Kedua, tindakan disiplin kepada petugas lambat. Bhima memandang seyogyanya pemerintah mengusut perkara yang terjadi di Bea Cukai dan mengambil tindakan tegas bila ditemukan masalah. Misalnya adanya sikap suap menyuap.
Otoritas, lanjut dia, bisa bertindak tegas seperti memecat delapan pegawai Kementerian Keuangan (Kemenkeu) buntut kasus TPPU senilai Rp349 triliun.
“Misalnya kasus Rp349 triliun di internal Kemenkeu yang sempat heboh belum seluruhnya ditindaklanjuti. Begitu ada petugas menerima suap sekecil apapun ya langsung diperiksa dan dipecat,” beber dia.
Ketiga, whistleblower Bea Cukai tidak berjalan efektif. Artinya, orang dalam yang diberi tugas mengungkap dugaan pelanggaran dan kejahatan di Bea Cukai tidak berfungsi.

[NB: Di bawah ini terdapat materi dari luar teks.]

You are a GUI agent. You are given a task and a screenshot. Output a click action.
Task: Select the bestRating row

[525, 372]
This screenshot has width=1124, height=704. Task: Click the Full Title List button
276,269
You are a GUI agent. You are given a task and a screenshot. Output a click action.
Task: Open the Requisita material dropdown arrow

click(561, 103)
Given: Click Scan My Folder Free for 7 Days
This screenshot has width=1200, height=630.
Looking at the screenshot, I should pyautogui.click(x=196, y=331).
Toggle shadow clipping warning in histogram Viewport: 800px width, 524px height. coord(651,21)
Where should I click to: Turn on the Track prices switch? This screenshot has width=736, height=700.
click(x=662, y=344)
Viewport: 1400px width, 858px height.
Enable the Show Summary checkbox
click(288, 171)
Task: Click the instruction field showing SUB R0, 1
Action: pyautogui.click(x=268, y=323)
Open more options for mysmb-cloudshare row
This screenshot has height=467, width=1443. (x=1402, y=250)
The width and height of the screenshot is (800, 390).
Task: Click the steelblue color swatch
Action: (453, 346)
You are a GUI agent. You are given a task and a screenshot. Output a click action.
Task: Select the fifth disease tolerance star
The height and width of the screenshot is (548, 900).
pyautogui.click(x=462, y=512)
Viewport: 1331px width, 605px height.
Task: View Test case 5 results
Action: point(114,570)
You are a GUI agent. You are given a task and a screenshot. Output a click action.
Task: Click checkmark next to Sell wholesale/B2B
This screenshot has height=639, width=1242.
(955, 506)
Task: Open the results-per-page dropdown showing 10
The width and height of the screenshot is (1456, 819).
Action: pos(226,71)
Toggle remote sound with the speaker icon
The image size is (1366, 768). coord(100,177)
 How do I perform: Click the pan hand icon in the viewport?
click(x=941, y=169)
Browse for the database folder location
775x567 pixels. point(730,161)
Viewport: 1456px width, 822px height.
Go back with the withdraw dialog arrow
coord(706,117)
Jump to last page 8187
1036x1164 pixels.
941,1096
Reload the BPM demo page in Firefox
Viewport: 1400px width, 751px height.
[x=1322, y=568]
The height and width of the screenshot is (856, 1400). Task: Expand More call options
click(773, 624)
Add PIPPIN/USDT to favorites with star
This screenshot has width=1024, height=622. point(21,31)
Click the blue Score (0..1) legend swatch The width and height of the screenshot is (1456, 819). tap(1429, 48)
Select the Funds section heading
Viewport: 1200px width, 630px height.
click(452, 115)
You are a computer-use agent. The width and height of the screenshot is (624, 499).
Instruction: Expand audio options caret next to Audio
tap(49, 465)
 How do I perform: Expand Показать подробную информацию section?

“Petugas Bea cukai tidak semuanya kan buruk ya, yang masih lurus harus diberikan kesempatan melapor rekan sejawat atau atasan yang menyimpang,” tukas Bhima.
Dia menekan, bila tiga perkara tersebut tidak diselesaikan, maka instansi negara itu tetap saja penuh dengan masalah. Sekalipun, Bea Cukai bakal berdiri sendiri atau melepas diri dari Kemenkeu.